1. A method of etching a substrate, comprising:

forming a mask layer with a preset pattern on a metal silver layer of a substrate;

and introducing etching gas into the etching cavity, and etching the mask layer and the metal silver layer by exciting the etching gas as first plasma to form an etching groove on the metal silver layer, wherein the first plasma comprises at least one of methyl ions and hydrogen ions.

2. The etching method of claim 1, wherein the introducing of the etching gas into the etching chamber, the exciting of the etching gas into the first plasma, and the etching of the mask layer and the metallic silver layer to form the etching trench on the metallic silver layer further comprise:

and introducing bombardment gas into the etching cavity, and exciting the bombardment gas into second plasma for destroying the metal bond of the metal silver layer.

3. The etching method of claim 2, wherein the bombardment gas comprises at least one of argon, helium, and nitrogen.

4. The etching method according to claim 1, wherein the first plasma further comprises at least one of argon ions, helium ions, and nitrogen ions.

5. The etching method according to any one of claims 1 to 4, wherein when the mask layer and the metallic silver layer are etched in the etching chamber, the frequencies of the upper RF power supply and the lower RF power supply are both 13.56MHz, the power of the upper RF power supply is 600-1500W, the power of the lower RF power supply is 100-500W, the process pressure is 3-20 mT, the temperature is 20-50 ℃, and the current ratio is 0.2-0.8.

6. The etching method according to any one of claims 1 to 4, wherein the mask layer comprises a photoresist mask layer and an antireflective mask layer, and the forming of the mask layer with the predetermined pattern on the metallic silver layer of the substrate comprises:

covering the substrate with a metal silver layer;

covering an anti-reflection mask layer on the metal silver layer;

covering a photoresist mask layer on the anti-reflection mask layer;

and exposing the photoresist mask layer and the anti-reflection mask layer to form a mask layer with a preset pattern.
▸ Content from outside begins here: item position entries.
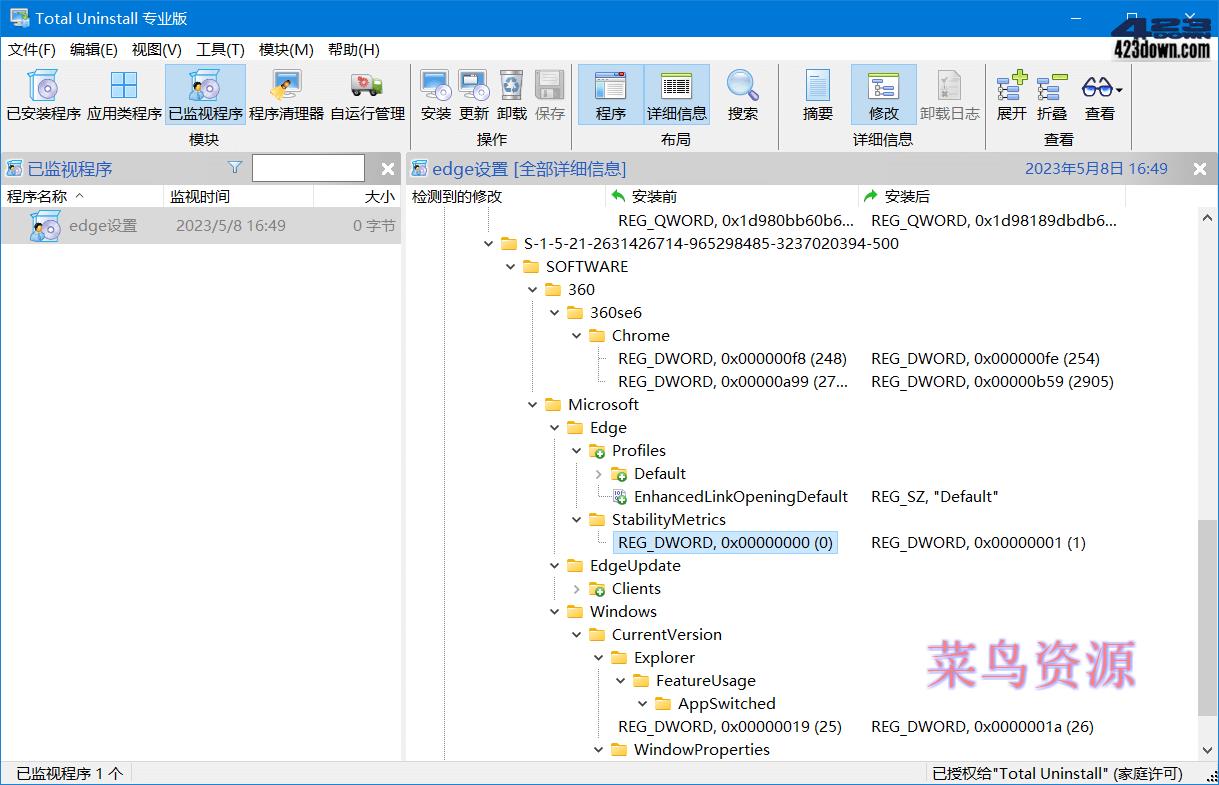Collapse the Microsoft registry node
This screenshot has width=1219, height=785.
(x=532, y=404)
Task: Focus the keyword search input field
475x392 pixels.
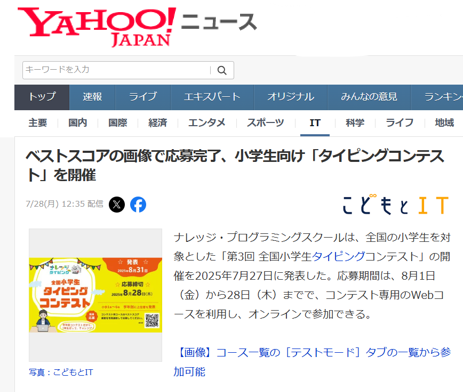Action: pos(117,70)
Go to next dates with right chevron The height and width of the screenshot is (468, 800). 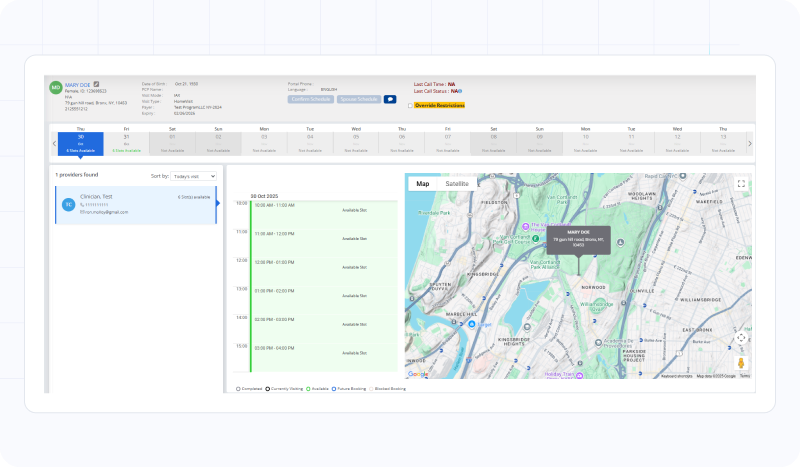coord(750,144)
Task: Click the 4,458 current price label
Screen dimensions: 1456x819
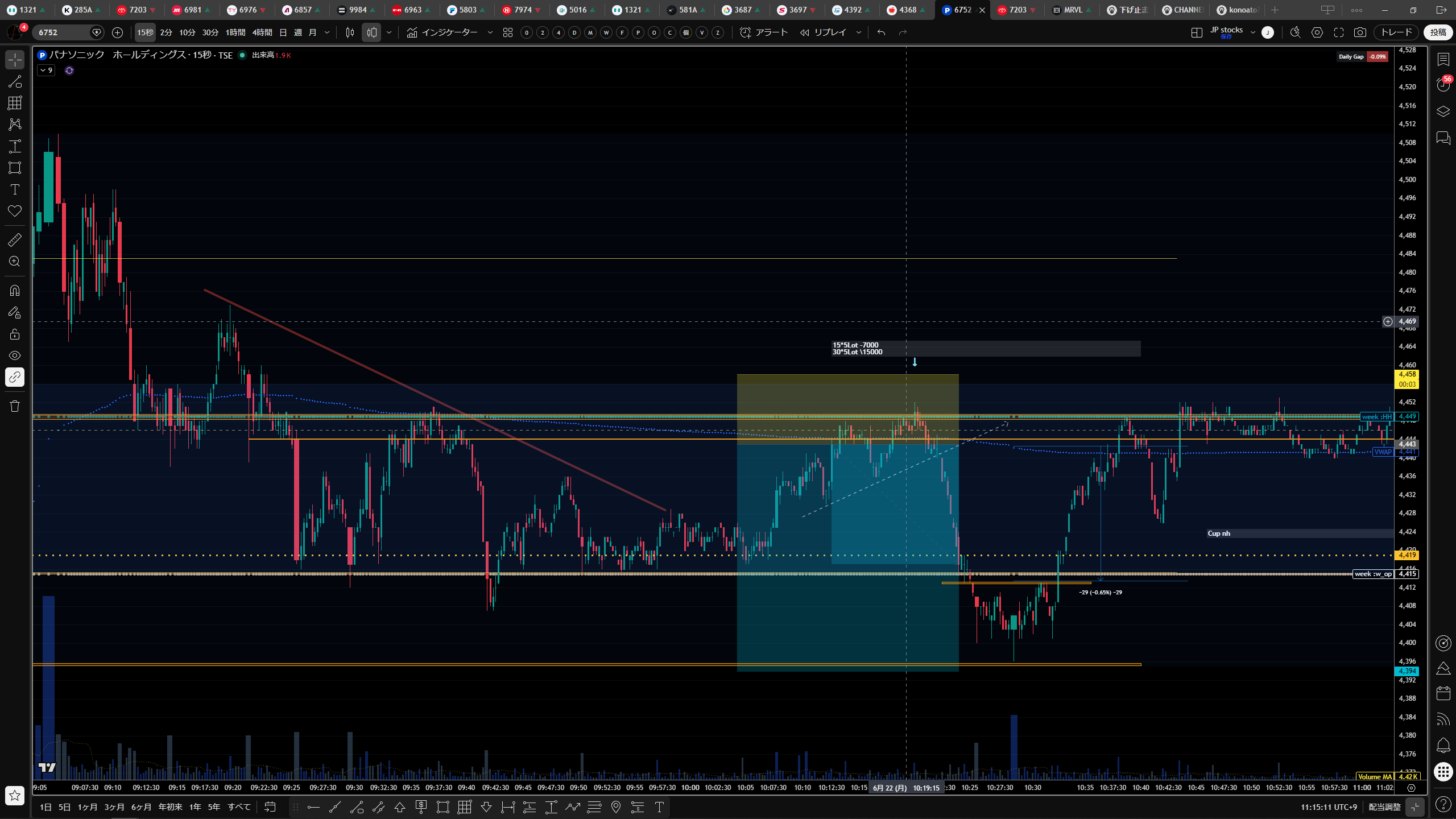Action: 1407,374
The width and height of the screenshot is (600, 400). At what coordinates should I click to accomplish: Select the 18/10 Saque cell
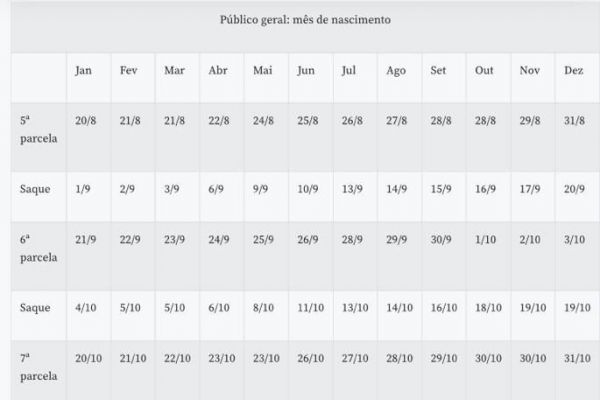coord(488,308)
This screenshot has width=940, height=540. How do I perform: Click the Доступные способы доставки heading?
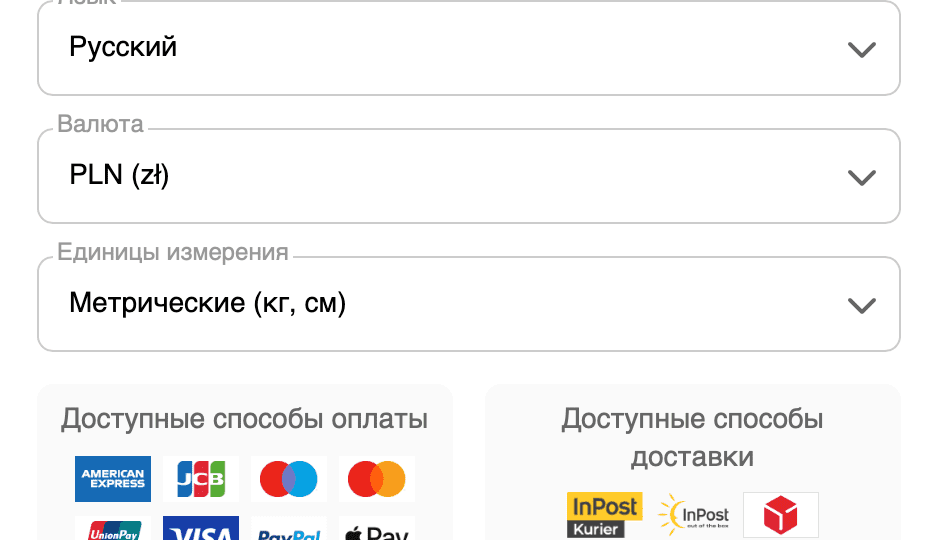point(692,438)
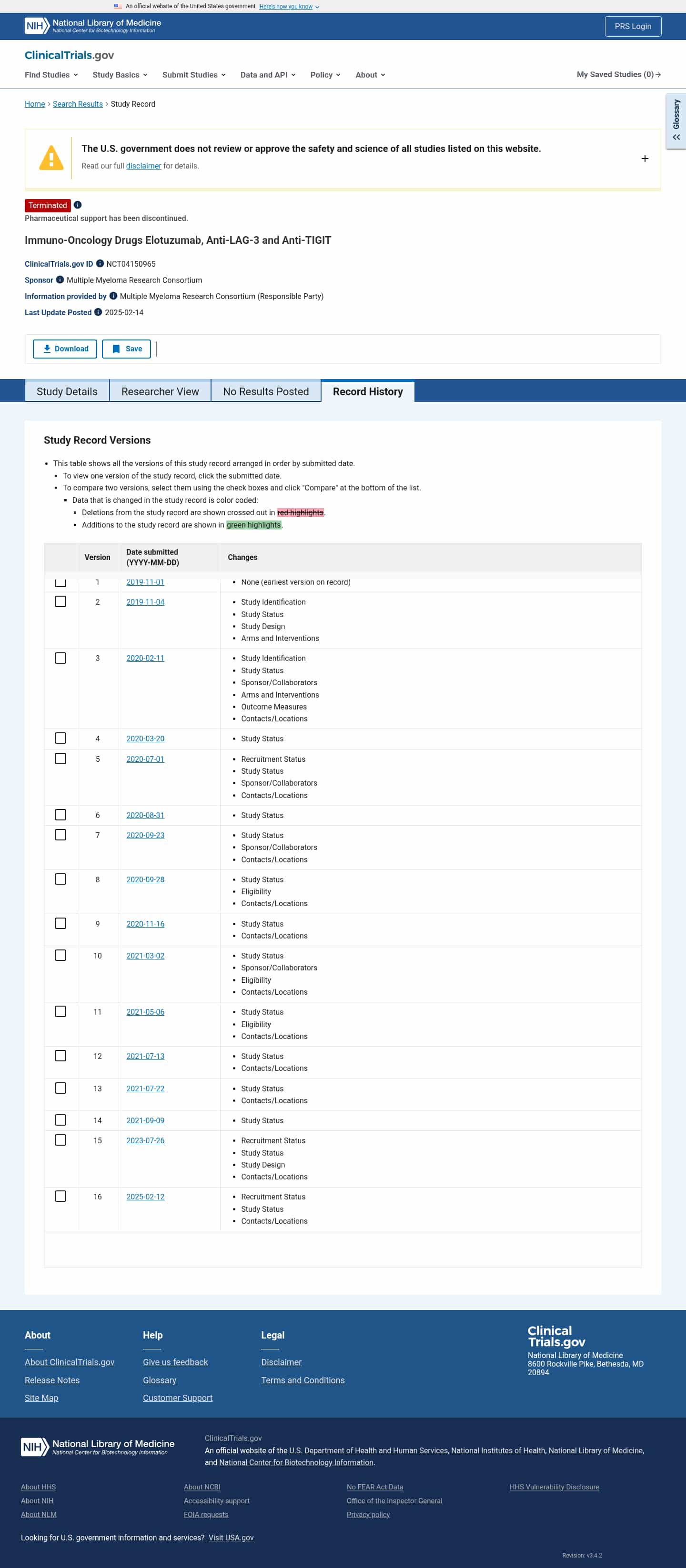Check version 16 for comparison
Screen dimensions: 686x1568
[x=60, y=1196]
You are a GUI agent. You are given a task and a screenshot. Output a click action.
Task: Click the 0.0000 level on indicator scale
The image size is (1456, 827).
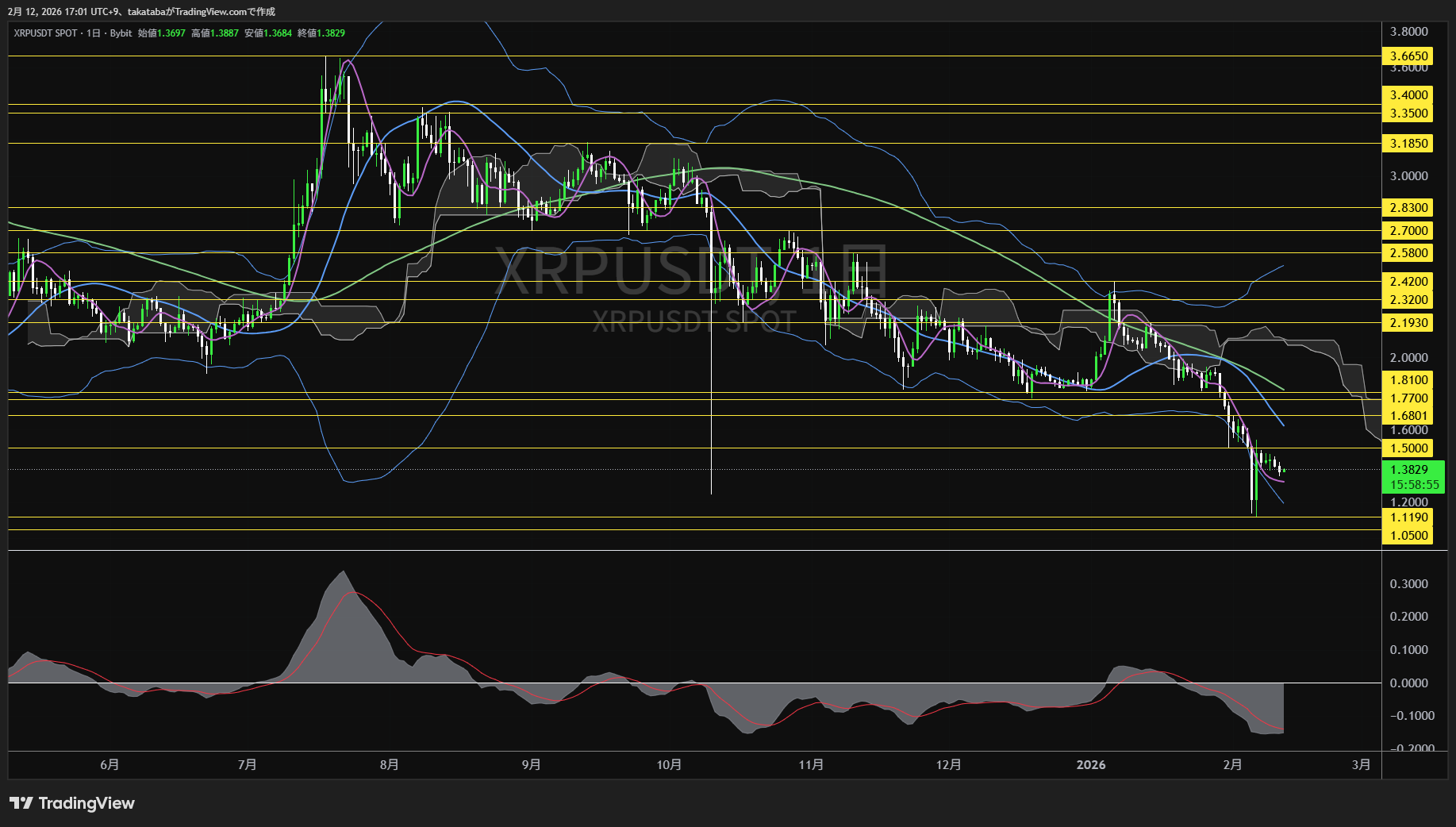(1408, 683)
7. The etching method of claim 6, wherein the introducing of the etching gas into the etching chamber, and the exciting of the etching gas into the first plasma etches the mask layer and the metallic silver layer to form an etched trench in the metallic silver layer further comprises:

and cleaning the residual mask layer on the substrate.

8. The etching method according to claim 7, wherein after the cleaning of the mask layer remaining on the substrate, further comprising:

and removing the silver-containing and/or methyl-ion-containing etching byproducts attached to the substrate.

9. The etching method according to claim 8, wherein the steps of cleaning the mask layer remaining on the substrate and removing the silver-containing and/or methyl-ion-containing etching byproducts attached to the substrate further comprise:

reducing the temperature of the substrate.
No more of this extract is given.